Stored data
____________

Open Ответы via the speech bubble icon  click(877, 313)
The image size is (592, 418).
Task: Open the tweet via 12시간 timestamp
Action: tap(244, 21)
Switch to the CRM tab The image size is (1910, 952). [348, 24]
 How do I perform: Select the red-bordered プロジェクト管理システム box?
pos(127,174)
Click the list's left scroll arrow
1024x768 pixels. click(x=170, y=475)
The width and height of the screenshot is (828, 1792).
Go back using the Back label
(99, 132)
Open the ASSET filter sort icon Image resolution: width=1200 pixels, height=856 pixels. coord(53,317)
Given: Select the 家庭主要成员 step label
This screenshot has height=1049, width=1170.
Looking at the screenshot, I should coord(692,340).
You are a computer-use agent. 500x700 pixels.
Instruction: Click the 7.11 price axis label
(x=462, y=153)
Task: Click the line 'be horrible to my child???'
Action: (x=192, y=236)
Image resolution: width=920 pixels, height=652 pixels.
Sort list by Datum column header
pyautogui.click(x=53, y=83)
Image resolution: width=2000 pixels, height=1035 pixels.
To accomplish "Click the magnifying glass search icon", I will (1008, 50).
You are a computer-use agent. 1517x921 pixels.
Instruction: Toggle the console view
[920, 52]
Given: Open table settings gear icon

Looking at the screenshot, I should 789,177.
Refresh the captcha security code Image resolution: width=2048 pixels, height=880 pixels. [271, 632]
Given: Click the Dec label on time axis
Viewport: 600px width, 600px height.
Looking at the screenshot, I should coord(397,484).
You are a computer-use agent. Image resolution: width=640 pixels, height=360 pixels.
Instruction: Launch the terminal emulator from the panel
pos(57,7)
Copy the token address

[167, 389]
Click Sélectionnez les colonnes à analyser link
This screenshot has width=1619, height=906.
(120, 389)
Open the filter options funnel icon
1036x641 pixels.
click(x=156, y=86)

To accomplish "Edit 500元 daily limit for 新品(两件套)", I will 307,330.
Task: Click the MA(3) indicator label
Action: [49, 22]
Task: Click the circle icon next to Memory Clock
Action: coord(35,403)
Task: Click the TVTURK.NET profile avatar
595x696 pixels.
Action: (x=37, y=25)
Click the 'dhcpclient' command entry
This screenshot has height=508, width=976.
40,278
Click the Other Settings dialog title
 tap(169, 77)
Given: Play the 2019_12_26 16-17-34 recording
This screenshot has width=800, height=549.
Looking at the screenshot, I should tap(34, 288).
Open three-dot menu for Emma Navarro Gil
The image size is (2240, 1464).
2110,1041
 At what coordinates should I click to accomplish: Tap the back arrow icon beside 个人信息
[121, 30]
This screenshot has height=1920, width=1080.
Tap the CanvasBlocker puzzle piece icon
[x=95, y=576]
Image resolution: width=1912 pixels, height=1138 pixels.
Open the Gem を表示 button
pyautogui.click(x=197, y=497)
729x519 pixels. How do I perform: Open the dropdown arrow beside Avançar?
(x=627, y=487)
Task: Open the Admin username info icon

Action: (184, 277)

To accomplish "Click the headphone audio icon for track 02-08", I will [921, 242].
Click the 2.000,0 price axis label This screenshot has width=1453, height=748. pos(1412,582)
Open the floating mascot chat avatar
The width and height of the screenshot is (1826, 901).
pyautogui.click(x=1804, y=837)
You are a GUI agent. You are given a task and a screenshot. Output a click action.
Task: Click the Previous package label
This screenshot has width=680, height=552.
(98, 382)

____________

=== What is needed ===
Quote exactly the first line of the entries and every line after it, stopping with the line that contains "Given: Click the Dec label on time axis".

=== Reply to the exercise ===
Open Ответы via the speech bubble icon  click(877, 313)
The image size is (592, 418).
Task: Open the tweet via 12시간 timestamp
Action: tap(244, 21)
Switch to the CRM tab The image size is (1910, 952). [348, 24]
 How do I perform: Select the red-bordered プロジェクト管理システム box?
pos(127,174)
Click the list's left scroll arrow
1024x768 pixels. click(x=170, y=475)
The width and height of the screenshot is (828, 1792).
Go back using the Back label
(99, 132)
Open the ASSET filter sort icon Image resolution: width=1200 pixels, height=856 pixels. coord(53,317)
Given: Select the 家庭主要成员 step label
This screenshot has height=1049, width=1170.
Looking at the screenshot, I should coord(692,340).
You are a computer-use agent. 500x700 pixels.
Instruction: Click the 7.11 price axis label
(x=462, y=153)
Task: Click the line 'be horrible to my child???'
Action: (x=192, y=236)
Image resolution: width=920 pixels, height=652 pixels.
Sort list by Datum column header
pyautogui.click(x=53, y=83)
Image resolution: width=2000 pixels, height=1035 pixels.
To accomplish "Click the magnifying glass search icon", I will (1008, 50).
You are a computer-use agent. 1517x921 pixels.
Instruction: Toggle the console view
[920, 52]
Given: Open table settings gear icon

Looking at the screenshot, I should 789,177.
Refresh the captcha security code Image resolution: width=2048 pixels, height=880 pixels. [271, 632]
Given: Click the Dec label on time axis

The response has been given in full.